The G&Ts joining the brief were South Texas Electric Cooperative, Buckeye Power, Associated Electric Cooperative, Arizona Electric Power Cooperative, East Kentucky Power Cooperative and Minnkota Power Cooperative. Oral argument in the case is set for Feb. 28, 2022.
The Obama administration’s Clean Power Plan set a series of ambitious deadlines for states to meet specific carbon dioxide reductions, with the EPA deciding the best way for each state to reach its CO2 targets.

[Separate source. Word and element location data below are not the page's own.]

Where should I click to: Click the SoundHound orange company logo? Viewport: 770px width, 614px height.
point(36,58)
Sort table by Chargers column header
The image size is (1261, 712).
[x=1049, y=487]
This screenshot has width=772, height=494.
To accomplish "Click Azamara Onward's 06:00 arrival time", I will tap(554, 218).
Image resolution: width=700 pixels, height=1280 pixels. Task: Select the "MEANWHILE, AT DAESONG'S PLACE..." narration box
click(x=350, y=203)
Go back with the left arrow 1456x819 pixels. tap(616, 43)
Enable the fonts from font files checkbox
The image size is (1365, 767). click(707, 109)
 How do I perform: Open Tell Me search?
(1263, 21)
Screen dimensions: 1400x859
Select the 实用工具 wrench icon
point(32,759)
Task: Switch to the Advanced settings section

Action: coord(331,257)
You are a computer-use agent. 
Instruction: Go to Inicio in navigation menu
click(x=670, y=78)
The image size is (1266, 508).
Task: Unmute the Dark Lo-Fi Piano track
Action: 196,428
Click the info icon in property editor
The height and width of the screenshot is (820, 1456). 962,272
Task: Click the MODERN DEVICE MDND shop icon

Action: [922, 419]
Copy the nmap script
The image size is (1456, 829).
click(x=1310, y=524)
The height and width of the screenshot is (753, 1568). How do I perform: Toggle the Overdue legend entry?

However, the rule was tied up in litigation and never took effect.
The Trump administration repealed the Clean Power Plan and replaced it with the Affordable Clean Energy rule, but that move also was halted by a federal court in Washington.
In 2021, coal, mining and utility interests appealed that decision to the Supreme Court, which agreed to hear the case.
In their brief, the G&Ts and NRECA made the following primary arguments:
• The Clean Air Act preserves states’ authority to set emissions standards for existing generating units within their borders and allows EPA to offer only guidelines.
• The Supreme Court’s “major questions doctrine” asserts that Congress must be specific when it assigns decisions of vast economic and political significance to a federal agency. Imposing emissions caps on electric generating units nationwide would be such an action.
• If allowed to stand, the lower court’s ruling unconstitutionally allows the federal government to “commandeer” state authority.